The PDFs that were marked "bad OCR" were done with ABBYY FineReader and have major problems. FineReader overzealously "corrected" what it thinks is skew. See page 54 of 070-0434-02.pdf for an example. In general FineReader mangles the images rather than just adding an invisible text layer. I don't know whether the mangling can be turned off. I stopped using it. Also, see page 4 of 070-0895-00.pdf. Again, it incorrectly "corrected" the skew. Also see the figures on page 17 and 18 of 070-0895-00.pdf. Also, see page 213 of 070-0895-00.pdf for an even more bizarre example. Tools that seem to work correctly are Adobe's Acrobat and the open source tools based on Tesseract.
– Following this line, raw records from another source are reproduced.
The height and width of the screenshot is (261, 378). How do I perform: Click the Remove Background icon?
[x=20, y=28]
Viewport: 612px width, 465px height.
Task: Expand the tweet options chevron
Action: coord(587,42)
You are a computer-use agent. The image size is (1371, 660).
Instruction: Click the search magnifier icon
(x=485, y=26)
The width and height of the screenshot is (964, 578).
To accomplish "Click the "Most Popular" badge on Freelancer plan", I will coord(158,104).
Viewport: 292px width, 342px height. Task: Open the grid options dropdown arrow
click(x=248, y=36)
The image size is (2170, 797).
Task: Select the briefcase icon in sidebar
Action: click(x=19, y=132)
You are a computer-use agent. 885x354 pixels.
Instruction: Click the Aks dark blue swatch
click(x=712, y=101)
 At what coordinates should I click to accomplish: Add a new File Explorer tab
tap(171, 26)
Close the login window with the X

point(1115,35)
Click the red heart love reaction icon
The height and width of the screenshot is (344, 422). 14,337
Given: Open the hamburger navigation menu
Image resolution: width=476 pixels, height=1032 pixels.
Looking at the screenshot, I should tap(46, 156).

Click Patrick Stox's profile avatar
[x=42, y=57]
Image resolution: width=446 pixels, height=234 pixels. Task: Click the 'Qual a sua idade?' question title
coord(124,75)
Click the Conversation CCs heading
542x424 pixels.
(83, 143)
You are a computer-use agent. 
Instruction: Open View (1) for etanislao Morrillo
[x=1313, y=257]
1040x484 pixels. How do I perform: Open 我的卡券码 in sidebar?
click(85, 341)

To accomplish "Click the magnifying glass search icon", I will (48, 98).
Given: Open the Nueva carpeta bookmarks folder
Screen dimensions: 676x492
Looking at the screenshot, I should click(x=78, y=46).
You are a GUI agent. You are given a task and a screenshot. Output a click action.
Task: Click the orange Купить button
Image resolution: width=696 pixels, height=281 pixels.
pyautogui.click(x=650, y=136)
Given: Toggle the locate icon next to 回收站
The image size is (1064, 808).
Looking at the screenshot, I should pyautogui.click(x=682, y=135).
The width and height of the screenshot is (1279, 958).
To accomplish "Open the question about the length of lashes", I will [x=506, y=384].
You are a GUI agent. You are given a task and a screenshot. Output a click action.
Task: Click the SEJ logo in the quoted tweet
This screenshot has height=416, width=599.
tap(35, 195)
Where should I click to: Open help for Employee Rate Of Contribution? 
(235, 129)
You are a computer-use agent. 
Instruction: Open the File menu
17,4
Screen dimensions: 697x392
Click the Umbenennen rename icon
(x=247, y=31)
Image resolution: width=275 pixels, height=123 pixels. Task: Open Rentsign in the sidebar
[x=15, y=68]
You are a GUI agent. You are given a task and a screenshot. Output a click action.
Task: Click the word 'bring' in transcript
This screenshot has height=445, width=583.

I've been using OCRMyPDF and it works fine most of the time. And if it encounters and error, it prints error messages rather than silently mangling your document, like ABBYY FineReader. It isn't really practical to babysit OCR software to make sure it didn't mangle the page images. It needs to be reliable. Kurt (talk) 11:26, 10 January 2024 (PST)

Thanks, Kurt - now I understand :-) I'll re-OCR them and see what I get... Qfissler (talk) 06:53, 11 January 2024 (PST)